Он потянулся за ножом, не сводя глаз с тяжёло дышащего тела. Но прежде чем он занёс клинок, жена его оказалась рядом и схватила его под руку.
— В горах не бросают, муж. Даже если он нам не родич.
— Посмотри на него, — прошептал Гвиндан, едва скрывая переживаемый им ужас. — Он не человек. Он дух или демон. Нельзя жить с такими ранами.
— Он не дух и не демон, — строго сказала жена. — Хватает воздух, как рыба, а наша святая земля вполне себе держит его, ты сам видишь. У духов и демонов здесь нет власти и никогда не будет.

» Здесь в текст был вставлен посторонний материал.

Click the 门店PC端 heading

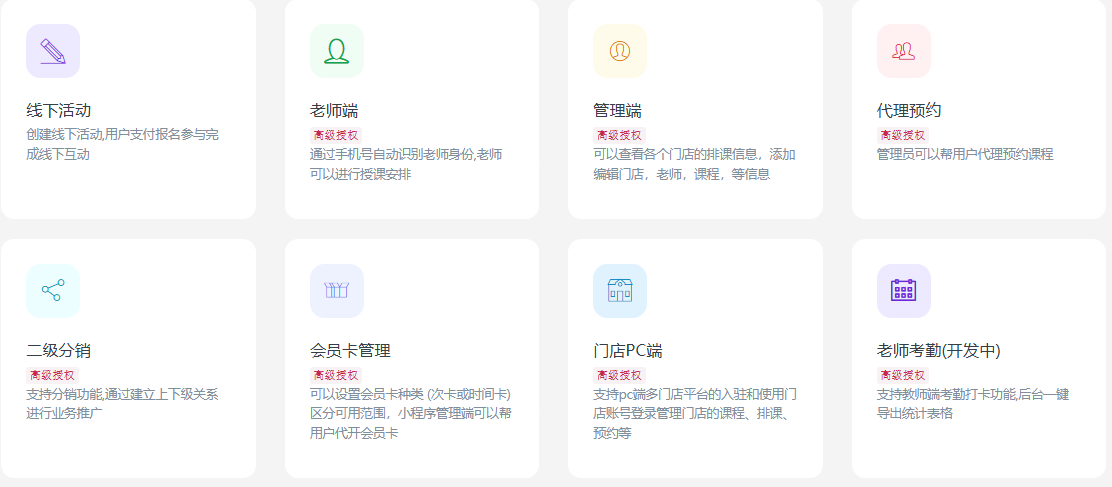click(627, 351)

— Нельзя его тут оставлять. Он накликает беду. Я столкну его в воду.
— Даже если так — мы разделим эту беду по клятве. Как и всё остальное. И хорошее, и плохое. В горах не бросают, муж. Мы так не поступаем.
Гвиндан тихо выругался и спрятал нож. Пошёл вперёд, остановил тело, которое снова собирался унести поток и с огромным трудом вытащил его на берег. Мужчина был очень тяжёлым, будто отлитым из металла, и это ещё больше напугало Гвиндана. Он посмотрел на жену в нерешительности, но та твёрдо покачала головой.

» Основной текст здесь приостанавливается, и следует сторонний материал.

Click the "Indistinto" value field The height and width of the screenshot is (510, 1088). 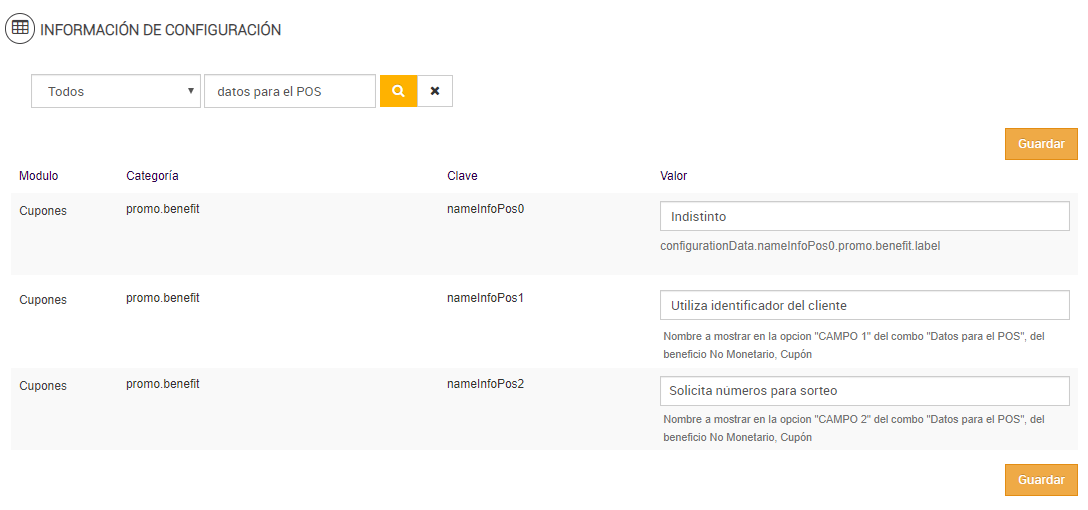tap(864, 217)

— Скорей бы этот проклятый ручей перемёрз, — прошипел Гвиндан, разрывая на себе рубашку, чтобы сделать повязки для кровоточащих ран. — Не такое уж и спокойное место мы выбрали для жизни.
***
Ветер задувал в щели.
Гвиндан вытряхнул трубку, снова набил её, закурил от уголька и задумчиво посмотрел на странного гостя. Половину зимы он провёл в бреду, лежал, покрытый испариной и укутанный одеялами, и словно бы уже готовый к погребению. Но всё никак не решался уйти... Всё это время по очереди они с женой заботились о несчастном, меняли под ним простыни, убирали за ним дерьмо, вливали ему в рот похлёбку и воду, смазывали и бинтовали раны, которые никак не хотели заживать.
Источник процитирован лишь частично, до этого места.